We continue to track consolidated ratios internally to prepare for requirements under the Dodd-Frank and Customer Protection Act Legislation. As of March 31, the consolidated Tier 1 capital ratio was just under 4.5% to adjusted total average assets and just under 8.5% to risk-weighted assets. We expect these ratios will be above the well-capitalized requirement and advance the date in which we will be subject to these requirements.

We were also tracking our consolidated Tier 1 common ratio in anticipation of Basel III requirements. While uncertainty remains on how the regulators will implement Basel III, given the framework as it stand today, our estimated consolidated Tier 1 common ratio is 5.7%. We fully expect to meet the minimums each year they are phased in through 2019. We also ended the quarter with $461 million in corporate cash, down slightly from $471 million at the end of 2010.

To summarize, we are quite pleased with our solid start to the year and believe it positions us well for the balance of the year and beyond. With that, I will turn the call back to Steve for closing remarks.

Steven Freiberg

Thank you, Matt. Before opening the call up for questions, I would like to share a few additional comments. Again, we are pleased with our start to the year. Our strong momentum and increased flexibility allow us to invest in sales and marketing initiatives that we believe will drive long-term customer employee and shareholder value. We continue to be optimistic that 2011 customer activity will be above that what we experienced in 2010. The first quarter certainly reflected and engaged retail investor.

For current perspective, April month-to-date DARTs are down 5% when compared to March. At the same time, we continue to focus on priorities that enhance and drive customer engagement. E*TRADE retail branches hosted Retirement Evening earlier this month, welcoming customers and prospects to review diversification, higher options and other retirement topics.

## RECORDED INFORMATION
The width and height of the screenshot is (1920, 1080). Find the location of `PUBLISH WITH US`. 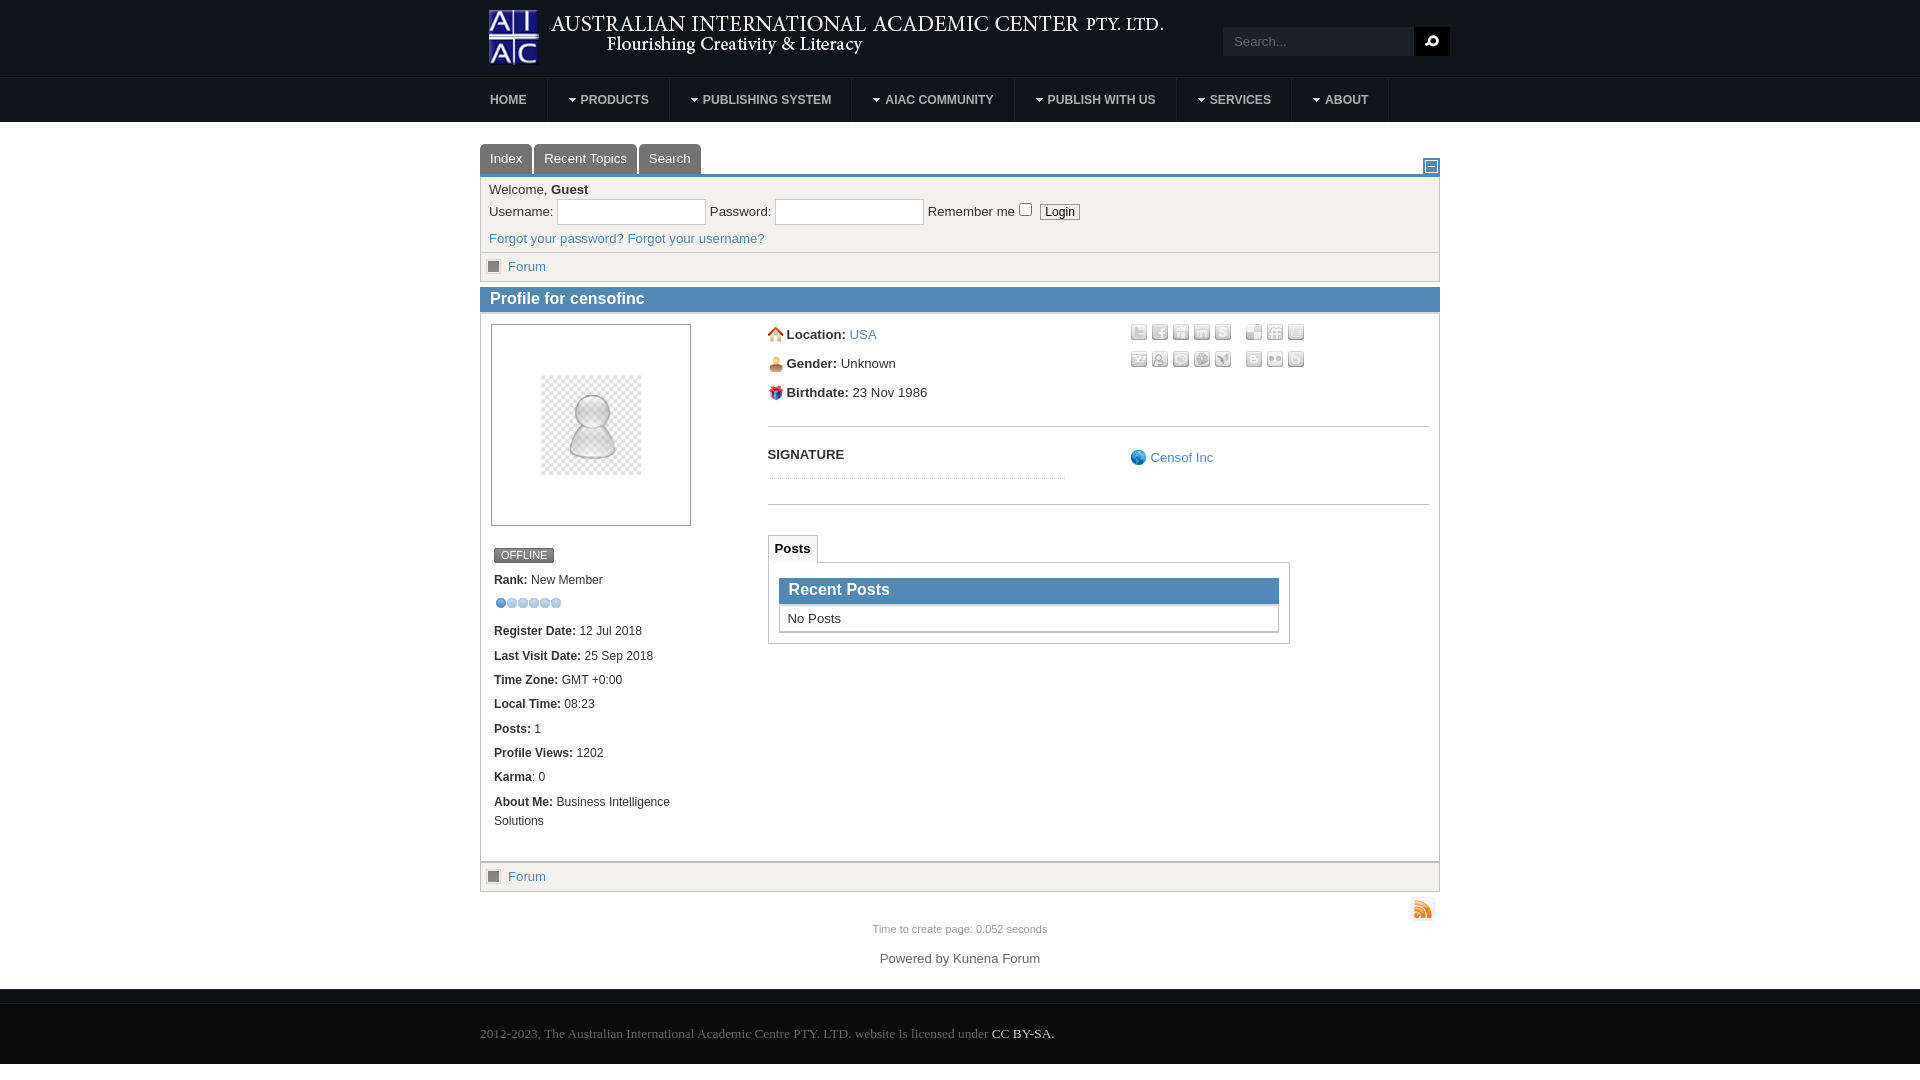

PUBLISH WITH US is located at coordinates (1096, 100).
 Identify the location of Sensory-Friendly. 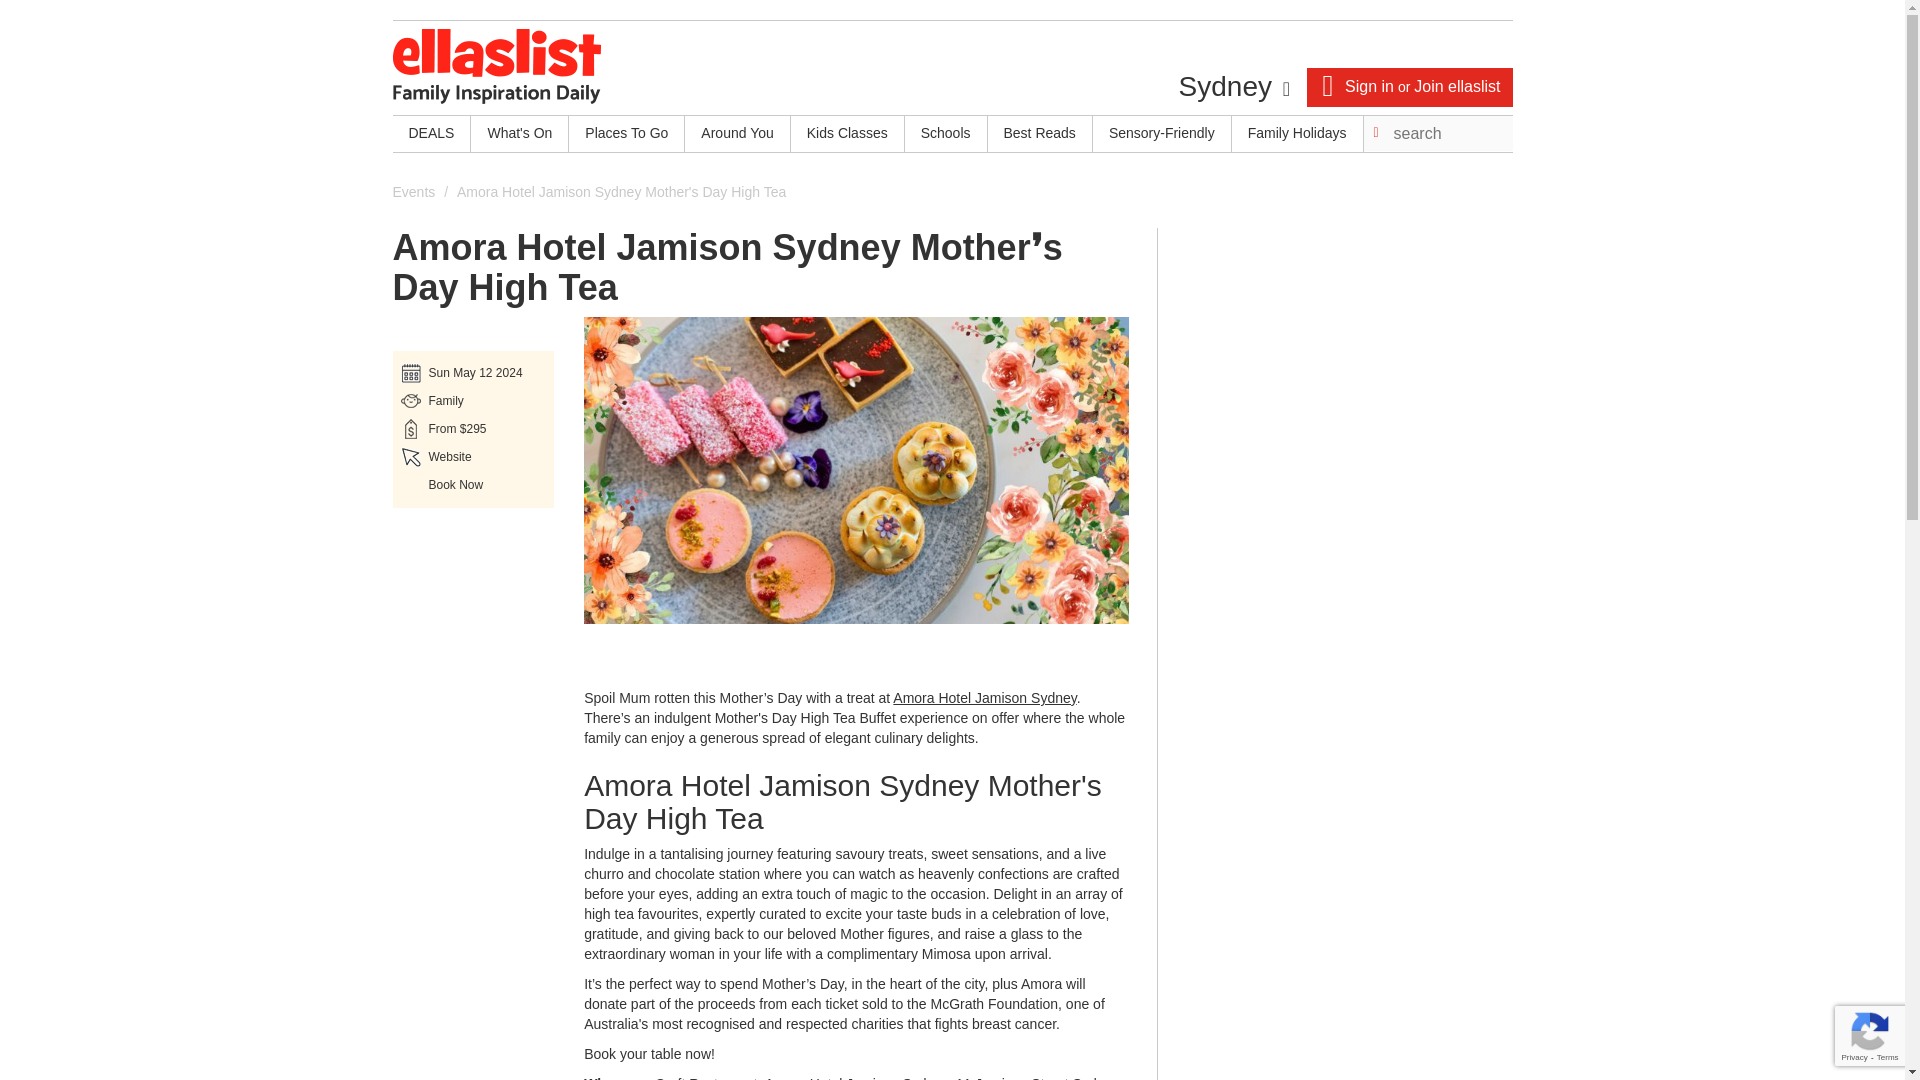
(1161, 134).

## WHAT IS ASKED
Write the next part of the earnings call transcript above, starting right after its last sentence.

## RESPONSE TO THIS TASK
Next week, more than 400 equity compensation leaders will attend E*TRADE Corporate Services group's annual client conference, Directions 2011, for educational and networking opportunities.

We are in the beta phase of my E*TRADE, which will provide personalization tools, allowing customers to make the E*TRADE experienced uniquely their own. We are working on a number of active trader enhancements for expected delivery throughout the year, including enhanced features in options, futures and effects, as well as portfolio margining. We'll continue to add to our already growing sales force, which we expect to increase by 35% in 2011. We will, of course, continue to focus on managing expenses or investing in these profitable growth opportunities. So it has been a productive quarter and we are proud of our accomplishments, and at the same time remain focused on building on our momentum to drive the franchise forward.

With that, operator, we are ready to take questions.

Question-and-Answer Session

Operator

[Operator Instructions] Your first question comes from Rich Repetto of Sandler O'Neill.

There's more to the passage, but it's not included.